▶ Exercise A: Copy out word for word the passage of the post on the first chakra below that begins with the words containing "Btw, here Michele's" and ends with "made an impact.".
▶ Exercise B: The post on the first chakra below names symptoms of excess in the first chakra. List all of them.

▶ Text:
- - -

Wednesday, March 25, 2009

The first Chakra - my current focus

After four months of searching for work and and over 200 applications sent, I have a position at St. Jude Medical. I sat down this morning at our dining room table and looked into the backyard. The sun streaming through the trees and the patio lattice looked - felt - different. I sensed that now that an undercurrent of unease had subsided I could fully enjoy resting my eyes on the peaceful surroundings. This got me thinking about a book that has long been sitting on my bookshelf that I decided to pull out - "Eastern Body, Western Mind" by Anodea Judith. I was particularly interested in re-thinking the first chakra. If you are unfamiliar with the concept of a chakra, I invite you to take a crash course here.

The first chakra is related to survival. Symptoms of excess in the first chakra are sluggishness, monotony, obesity, hoarding, materialism and greed. Deficiency symptoms are frequent fear, lack of discipline, restlessness and being underweight.
I have noticed that while employed I had the symptoms of sluggishness, monotony, and obesity. Once I no longer was employed, deficiencies such as unease (frequent fear) and restlessness began to emerge and the excesses began to diminish. I have lost weight, and have been at the gym at least 3 times a week every day for the last 3 months. Life does not feel monotonous and my sluggishness is dissipating.

So my undercurrent of unease and worry due to dwindling funds, and fear of losing our home if I were unable to find a job in 2009 appears to have created a deficiency in my first chakra, and while I was employed, it seems that excesses manifested themselves. My goal is to remain balanced in the first chakra now that stability and tranquility has returned to our financial lives.

Here are some ways I think I can help maintain balance in my first chakra:

  • Do exceedingly well at work to ensure I solidify my value to the company

  • Remain stress free - keep things in perspective, "it's just a job"

  • Modify my workout schedule to Fri, Sat, Sun mornings to keep my current lifting cycle progressing

  • Take a vacation every day. Whether that is listening to music, reading, a glass of wine, the steam room at the gym, a massage or whatever - do something every day to relieve stress, and keep yourself from getting wound up.

  • Take a healthy lunch to work. Eat smaller portions and "better" in general

  • Stay off the roads during traffic hours

  • Focus on building a 1 year emergency fund. I had 6 months, but that was not enough to keep from worrying.

  • Maintain a home emergency kit, with 72 hours worth of water, food, etc.

  • Ensure all my insurance plans are sufficiently protecting us

  • Gradually, and methodically reduce expenditures in daily "normal" living so that if a bad time hits again, we will be better prepared to adjust.

1 comment:

F. Daniel Pitney said...

He'll yeah. Everyday. Apple, banana, yoplait yogert, turkey and chedder sandwich, mild excersize every day, vigorous excercize once a week. Today is Sunday, so do you have your lunches lined out for the week? We are creature of habit, and new job is perfect time to solidify habits. I'm very lucky I have to walk and hike for my job, else I would be overweight as I was with office job.

Btw, here Michele's philosophy on life (emphasis on doing what you love, which in her case is skiing and mx):

It's three strikes your out:

Strike one: age. Nothing we can do about that.

Strike two: out of shape. Because we are old, we have to be in peak physical condition just to do what we could have easily done in our youth.

Strike three: injury. If you are old, out of shape, and then get injured, you may never heal or at least be out of the game for an extended period.

I know this isn't the deepest intellectual perspective you've ever read, but for me it made an impact.

- - -

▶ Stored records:

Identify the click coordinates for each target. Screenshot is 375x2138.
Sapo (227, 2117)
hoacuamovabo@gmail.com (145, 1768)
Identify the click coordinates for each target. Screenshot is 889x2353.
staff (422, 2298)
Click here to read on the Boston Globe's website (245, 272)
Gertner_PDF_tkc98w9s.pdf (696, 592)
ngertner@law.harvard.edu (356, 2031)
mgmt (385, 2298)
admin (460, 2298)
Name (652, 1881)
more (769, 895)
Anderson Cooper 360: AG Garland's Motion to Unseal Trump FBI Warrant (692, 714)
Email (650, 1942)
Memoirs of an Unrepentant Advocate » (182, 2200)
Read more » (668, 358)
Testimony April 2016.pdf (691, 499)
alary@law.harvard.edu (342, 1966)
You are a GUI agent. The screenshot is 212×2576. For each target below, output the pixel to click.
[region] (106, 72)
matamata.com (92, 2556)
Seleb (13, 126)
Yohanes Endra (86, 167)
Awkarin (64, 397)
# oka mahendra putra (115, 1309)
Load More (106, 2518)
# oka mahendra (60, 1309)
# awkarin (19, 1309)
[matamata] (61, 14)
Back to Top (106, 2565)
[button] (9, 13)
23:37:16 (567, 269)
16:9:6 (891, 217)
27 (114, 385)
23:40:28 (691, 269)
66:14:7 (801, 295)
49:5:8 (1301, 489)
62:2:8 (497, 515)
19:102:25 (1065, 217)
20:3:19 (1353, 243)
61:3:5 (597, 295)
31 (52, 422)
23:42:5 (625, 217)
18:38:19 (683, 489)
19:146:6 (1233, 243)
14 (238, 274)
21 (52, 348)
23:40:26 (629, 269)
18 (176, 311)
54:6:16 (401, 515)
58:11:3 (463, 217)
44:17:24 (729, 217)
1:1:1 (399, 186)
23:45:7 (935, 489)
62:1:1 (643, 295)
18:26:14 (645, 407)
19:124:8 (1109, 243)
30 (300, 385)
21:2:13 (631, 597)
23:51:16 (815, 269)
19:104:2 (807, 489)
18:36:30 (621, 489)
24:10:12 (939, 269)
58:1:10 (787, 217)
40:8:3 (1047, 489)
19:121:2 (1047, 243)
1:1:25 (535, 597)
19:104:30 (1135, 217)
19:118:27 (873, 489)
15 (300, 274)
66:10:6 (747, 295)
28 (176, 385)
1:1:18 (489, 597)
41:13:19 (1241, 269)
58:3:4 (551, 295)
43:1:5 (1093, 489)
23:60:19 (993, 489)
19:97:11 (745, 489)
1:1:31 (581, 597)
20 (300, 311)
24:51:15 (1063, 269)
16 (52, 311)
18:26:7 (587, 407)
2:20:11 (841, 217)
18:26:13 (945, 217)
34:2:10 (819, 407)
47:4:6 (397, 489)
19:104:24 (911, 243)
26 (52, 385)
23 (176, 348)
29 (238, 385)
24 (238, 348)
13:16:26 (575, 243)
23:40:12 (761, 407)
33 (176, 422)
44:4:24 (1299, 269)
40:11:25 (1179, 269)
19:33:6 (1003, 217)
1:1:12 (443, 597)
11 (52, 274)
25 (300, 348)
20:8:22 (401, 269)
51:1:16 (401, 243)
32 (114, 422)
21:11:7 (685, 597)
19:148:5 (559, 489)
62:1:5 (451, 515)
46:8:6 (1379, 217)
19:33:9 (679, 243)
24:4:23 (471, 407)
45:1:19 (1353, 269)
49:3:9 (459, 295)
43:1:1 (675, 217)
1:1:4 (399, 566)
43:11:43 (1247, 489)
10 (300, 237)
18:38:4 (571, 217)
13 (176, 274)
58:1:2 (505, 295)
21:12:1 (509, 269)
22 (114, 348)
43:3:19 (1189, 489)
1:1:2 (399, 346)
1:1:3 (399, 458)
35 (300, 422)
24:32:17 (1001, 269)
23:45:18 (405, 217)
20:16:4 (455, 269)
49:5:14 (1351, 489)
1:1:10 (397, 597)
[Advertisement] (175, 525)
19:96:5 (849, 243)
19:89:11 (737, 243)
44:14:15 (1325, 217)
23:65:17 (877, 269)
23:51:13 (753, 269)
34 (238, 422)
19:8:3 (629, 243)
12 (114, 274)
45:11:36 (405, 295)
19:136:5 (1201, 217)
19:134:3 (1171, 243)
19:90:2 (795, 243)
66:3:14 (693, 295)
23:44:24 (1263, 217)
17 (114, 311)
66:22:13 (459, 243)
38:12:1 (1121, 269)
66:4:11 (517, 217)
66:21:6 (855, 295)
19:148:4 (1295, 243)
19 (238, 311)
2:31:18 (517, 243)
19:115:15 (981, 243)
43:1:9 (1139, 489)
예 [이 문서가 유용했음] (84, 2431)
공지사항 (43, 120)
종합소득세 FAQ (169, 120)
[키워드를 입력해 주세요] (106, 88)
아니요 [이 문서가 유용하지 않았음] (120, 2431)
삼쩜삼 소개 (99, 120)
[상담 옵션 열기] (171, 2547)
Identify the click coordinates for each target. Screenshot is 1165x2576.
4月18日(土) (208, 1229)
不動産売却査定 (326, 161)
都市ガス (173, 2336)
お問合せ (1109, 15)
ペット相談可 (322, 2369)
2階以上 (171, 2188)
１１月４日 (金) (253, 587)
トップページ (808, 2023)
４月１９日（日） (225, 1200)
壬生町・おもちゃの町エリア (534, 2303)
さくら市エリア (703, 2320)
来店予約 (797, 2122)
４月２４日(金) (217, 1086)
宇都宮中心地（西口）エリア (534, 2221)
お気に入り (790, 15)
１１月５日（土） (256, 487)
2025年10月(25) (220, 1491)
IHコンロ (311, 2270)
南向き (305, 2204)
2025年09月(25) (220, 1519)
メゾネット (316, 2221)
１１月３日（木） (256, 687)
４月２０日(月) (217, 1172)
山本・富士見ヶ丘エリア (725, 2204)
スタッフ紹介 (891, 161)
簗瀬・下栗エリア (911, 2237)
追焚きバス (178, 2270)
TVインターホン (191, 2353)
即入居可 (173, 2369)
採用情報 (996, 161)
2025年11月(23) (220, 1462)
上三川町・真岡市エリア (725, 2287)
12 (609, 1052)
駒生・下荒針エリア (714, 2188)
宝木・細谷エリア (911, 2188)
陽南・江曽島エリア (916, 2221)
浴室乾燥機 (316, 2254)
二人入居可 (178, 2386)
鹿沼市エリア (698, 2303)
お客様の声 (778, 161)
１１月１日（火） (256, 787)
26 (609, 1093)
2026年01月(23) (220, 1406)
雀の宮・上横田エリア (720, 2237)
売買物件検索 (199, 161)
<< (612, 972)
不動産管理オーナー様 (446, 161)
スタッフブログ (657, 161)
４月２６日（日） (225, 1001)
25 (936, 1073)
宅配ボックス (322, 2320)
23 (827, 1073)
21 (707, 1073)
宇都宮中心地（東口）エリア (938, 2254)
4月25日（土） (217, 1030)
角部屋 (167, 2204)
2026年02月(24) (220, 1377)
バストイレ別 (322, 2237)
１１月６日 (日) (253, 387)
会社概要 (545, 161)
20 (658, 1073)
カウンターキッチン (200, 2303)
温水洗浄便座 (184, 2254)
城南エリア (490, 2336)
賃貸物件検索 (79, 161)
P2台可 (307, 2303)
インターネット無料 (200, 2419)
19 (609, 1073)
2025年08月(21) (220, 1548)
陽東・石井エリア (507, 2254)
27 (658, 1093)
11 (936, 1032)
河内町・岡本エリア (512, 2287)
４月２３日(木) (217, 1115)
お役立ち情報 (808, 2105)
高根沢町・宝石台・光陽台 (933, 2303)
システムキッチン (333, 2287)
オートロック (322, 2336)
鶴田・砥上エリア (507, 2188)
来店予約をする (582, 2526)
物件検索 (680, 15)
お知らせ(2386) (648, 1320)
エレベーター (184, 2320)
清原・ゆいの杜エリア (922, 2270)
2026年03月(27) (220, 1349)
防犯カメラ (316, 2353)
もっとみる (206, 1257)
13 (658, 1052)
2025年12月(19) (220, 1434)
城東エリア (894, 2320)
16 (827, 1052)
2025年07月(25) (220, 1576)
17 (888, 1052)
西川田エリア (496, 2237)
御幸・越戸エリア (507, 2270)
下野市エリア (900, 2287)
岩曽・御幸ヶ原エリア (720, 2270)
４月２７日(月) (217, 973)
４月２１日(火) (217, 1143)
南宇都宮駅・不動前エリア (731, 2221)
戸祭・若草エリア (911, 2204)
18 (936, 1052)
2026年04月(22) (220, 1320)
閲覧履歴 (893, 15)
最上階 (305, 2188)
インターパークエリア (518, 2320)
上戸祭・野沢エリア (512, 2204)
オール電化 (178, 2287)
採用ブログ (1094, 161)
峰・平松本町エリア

- - -

▶ Your response A:
Btw, here Michele's philosophy on life (emphasis on doing what you love, which in her case is skiing and mx):

It's three strikes your out:

Strike one: age. Nothing we can do about that.

Strike two: out of shape. Because we are old, we have to be in peak physical condition just to do what we could have easily done in our youth.

Strike three: injury. If you are old, out of shape, and then get injured, you may never heal or at least be out of the game for an extended period.

I know this isn't the deepest intellectual perspective you've ever read, but for me it made an impact.

▶ Your response B:
- sluggishness
- monotony
- obesity
- hoarding
- materialism
- greed